Task prompt:
Please copy the listing below from its first line through the line containing "The width and height of the screenshot is (991, 432).", with both of those lines included. Reproduce every character unchanged.

Records provided:
▼
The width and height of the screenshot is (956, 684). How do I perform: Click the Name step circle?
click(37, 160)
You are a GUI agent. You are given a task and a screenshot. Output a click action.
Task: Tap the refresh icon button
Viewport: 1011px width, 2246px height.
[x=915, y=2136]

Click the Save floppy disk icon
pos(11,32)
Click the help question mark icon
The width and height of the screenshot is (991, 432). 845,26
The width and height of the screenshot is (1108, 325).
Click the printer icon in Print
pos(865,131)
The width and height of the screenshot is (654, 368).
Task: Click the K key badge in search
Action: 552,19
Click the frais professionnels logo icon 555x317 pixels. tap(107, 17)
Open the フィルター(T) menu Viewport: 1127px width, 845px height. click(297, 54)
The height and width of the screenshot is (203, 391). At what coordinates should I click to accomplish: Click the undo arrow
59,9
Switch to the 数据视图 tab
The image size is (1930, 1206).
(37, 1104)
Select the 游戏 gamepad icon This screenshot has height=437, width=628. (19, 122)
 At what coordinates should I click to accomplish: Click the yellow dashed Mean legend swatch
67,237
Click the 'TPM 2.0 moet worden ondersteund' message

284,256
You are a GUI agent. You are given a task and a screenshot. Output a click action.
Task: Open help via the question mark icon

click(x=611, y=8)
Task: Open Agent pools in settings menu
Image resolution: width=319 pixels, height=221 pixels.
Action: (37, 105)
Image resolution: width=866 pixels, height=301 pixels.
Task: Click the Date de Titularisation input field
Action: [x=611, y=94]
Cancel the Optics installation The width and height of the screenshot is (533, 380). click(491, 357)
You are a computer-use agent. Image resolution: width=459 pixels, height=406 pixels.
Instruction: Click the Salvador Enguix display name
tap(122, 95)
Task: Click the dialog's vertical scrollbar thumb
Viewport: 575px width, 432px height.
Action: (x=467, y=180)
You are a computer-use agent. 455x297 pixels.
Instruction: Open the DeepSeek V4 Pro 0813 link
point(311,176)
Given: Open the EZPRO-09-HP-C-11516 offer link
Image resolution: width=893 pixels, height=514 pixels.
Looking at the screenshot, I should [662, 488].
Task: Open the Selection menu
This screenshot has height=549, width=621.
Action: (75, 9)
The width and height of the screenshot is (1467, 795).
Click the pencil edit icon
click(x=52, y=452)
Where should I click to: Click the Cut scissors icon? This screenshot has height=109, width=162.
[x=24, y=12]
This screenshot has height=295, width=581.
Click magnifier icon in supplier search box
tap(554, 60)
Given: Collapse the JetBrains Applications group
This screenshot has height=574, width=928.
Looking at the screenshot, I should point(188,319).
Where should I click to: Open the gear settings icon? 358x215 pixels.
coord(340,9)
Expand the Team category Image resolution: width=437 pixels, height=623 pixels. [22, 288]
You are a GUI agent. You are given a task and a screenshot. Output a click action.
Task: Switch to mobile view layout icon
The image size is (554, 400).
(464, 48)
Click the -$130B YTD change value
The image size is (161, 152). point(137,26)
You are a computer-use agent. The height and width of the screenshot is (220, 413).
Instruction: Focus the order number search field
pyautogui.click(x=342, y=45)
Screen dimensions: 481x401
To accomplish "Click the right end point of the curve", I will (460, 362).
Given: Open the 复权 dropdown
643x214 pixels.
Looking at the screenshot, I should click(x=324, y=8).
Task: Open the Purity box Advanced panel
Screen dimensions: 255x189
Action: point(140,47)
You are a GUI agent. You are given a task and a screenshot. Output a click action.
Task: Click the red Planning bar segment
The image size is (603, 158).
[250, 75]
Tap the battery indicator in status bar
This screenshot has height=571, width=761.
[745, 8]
▲
Answer to this exercise:
The width and height of the screenshot is (956, 684). How do I perform: Click the Name step circle?
click(37, 160)
You are a GUI agent. You are given a task and a screenshot. Output a click action.
Task: Tap the refresh icon button
Viewport: 1011px width, 2246px height.
[x=915, y=2136]

Click the Save floppy disk icon
pos(11,32)
Click the help question mark icon
The width and height of the screenshot is (991, 432). 845,26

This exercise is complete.